Required tasks:
**a)** Using the dark-fluid excerpt, decide whether each statement agrees with it: (i) the fluid model includes a gravitation term in its general linear equation of state; (ii) a general mathematical technique exists for finding all solutions of nonlinear partial differential equations; (iii) the equations were studied with a Sedov-type time-dependent self-similar ansatz. Answer yes or no for each and quote the deciding words.
**b)** In the dark-fluid excerpt, into which equation can the linear equation of state be inserted?
**c)** Duplicate the dark-fluid excerpt from "Self-Similar Solutions of" up to and including "for a dark-fluid.".

Excerpt provided:
Self-Similar Solutions of a Gravitating Dark Fluid

Abstract

In this paper, a fluid model is presented which contains the general linear equation of state including the gravitation term. The obtained spherical symmetric Euler equation and the continuity equations were investigated with the Sedov-type time-dependent self-similar ansatz which is capable of describing physically relevant diffusive and disperse solutions. The result of the space and time-dependent fluid density and radial velocity fields are presented and analyzed. Additionally, the role of the initial velocity on the kinetic and total energy densities of the fluid is discussed. This leads to a model, which can be considered as a simple model for a dark-fluid.

1. Introduction

Einstein equations can be solved with fluid energy-momentum tensors and some of them are possible candidates for the description of dark (fluid) matter. In our study, one of the simplest polytropic equations of state (EoS) is investigated, the linear one, which can be inserted into the spherical Euler equation. Thus far, there is no general mathematical technique to ascertain all solutions and properties of nonlinear partial differential equations (PDE) or systems; however, there are some methods that give us a glimpse into some kinds of solutions.

Entries for locating text and elements:
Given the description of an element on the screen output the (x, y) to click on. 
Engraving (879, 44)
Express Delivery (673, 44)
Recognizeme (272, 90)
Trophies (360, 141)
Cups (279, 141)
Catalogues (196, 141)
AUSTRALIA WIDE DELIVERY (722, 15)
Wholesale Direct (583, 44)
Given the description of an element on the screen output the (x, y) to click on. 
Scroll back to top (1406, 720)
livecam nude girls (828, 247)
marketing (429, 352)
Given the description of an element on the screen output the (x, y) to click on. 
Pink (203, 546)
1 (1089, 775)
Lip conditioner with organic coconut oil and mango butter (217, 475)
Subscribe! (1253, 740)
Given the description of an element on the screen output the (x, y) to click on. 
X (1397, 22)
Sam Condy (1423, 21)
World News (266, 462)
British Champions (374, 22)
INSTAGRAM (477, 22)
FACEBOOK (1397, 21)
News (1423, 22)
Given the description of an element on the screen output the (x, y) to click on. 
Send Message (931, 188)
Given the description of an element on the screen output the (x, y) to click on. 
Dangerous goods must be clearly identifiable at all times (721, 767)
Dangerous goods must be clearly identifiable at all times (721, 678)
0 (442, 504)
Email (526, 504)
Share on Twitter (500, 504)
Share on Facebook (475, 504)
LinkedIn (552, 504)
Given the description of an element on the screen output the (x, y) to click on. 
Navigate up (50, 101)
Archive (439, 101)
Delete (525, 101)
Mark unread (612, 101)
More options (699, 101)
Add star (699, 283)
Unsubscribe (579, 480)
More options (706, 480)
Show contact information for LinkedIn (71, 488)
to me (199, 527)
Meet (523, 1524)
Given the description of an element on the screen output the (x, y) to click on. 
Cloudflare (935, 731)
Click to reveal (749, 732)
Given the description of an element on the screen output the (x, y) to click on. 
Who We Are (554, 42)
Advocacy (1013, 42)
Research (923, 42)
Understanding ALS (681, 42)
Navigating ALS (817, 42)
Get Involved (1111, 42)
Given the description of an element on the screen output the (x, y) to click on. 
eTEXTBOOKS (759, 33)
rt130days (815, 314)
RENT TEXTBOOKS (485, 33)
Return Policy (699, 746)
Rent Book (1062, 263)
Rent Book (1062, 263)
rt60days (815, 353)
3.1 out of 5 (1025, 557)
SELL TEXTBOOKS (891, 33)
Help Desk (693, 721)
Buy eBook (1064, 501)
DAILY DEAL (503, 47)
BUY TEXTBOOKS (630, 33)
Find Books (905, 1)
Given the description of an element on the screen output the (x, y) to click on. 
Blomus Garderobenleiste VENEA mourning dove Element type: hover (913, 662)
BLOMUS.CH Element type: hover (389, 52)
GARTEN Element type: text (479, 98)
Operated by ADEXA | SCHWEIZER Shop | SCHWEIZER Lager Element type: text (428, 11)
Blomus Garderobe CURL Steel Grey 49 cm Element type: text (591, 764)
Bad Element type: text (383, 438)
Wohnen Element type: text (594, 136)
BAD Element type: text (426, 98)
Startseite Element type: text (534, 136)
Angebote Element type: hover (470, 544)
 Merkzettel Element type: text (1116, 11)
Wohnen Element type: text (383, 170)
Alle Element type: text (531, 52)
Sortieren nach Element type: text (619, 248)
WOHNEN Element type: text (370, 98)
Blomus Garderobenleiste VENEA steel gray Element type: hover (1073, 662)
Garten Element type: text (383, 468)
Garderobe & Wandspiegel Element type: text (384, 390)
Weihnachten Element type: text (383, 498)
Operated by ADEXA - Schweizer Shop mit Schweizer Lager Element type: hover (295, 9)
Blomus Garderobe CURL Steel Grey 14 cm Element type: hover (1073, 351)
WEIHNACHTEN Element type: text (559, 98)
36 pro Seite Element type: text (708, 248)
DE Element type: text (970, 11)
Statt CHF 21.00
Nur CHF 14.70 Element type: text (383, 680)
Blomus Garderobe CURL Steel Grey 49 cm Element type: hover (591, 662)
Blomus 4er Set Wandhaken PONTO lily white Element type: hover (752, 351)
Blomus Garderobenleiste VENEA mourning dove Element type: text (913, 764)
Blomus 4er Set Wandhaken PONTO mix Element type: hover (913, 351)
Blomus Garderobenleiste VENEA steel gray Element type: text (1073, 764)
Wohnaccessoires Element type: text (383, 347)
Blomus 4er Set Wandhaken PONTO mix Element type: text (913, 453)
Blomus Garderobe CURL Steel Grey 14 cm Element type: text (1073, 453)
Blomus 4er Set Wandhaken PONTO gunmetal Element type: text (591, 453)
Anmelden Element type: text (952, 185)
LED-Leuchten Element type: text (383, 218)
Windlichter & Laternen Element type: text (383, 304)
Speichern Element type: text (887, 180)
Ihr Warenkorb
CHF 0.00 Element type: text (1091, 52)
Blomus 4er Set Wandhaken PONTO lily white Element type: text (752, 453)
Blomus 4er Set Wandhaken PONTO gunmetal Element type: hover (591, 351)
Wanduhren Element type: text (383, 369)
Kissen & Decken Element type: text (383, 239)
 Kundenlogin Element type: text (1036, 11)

Answers in order:
**a)**
(i) Yes: "a fluid model is presented which contains the general linear equation of state including the gravitation term"
(ii) No: "Thus far, there is no general mathematical technique to ascertain all solutions and properties of nonlinear partial differential equations (PDE) or systems"
(iii) Yes: "the Sedov-type time-dependent self-similar ansatz"

**b)** The spherical Euler equation.

**c)**
Self-Similar Solutions of a Gravitating Dark Fluid

Abstract

In this paper, a fluid model is presented which contains the general linear equation of state including the gravitation term. The obtained spherical symmetric Euler equation and the continuity equations were investigated with the Sedov-type time-dependent self-similar ansatz which is capable of describing physically relevant diffusive and disperse solutions. The result of the space and time-dependent fluid density and radial velocity fields are presented and analyzed. Additionally, the role of the initial velocity on the kinetic and total energy densities of the fluid is discussed. This leads to a model, which can be considered as a simple model for a dark-fluid.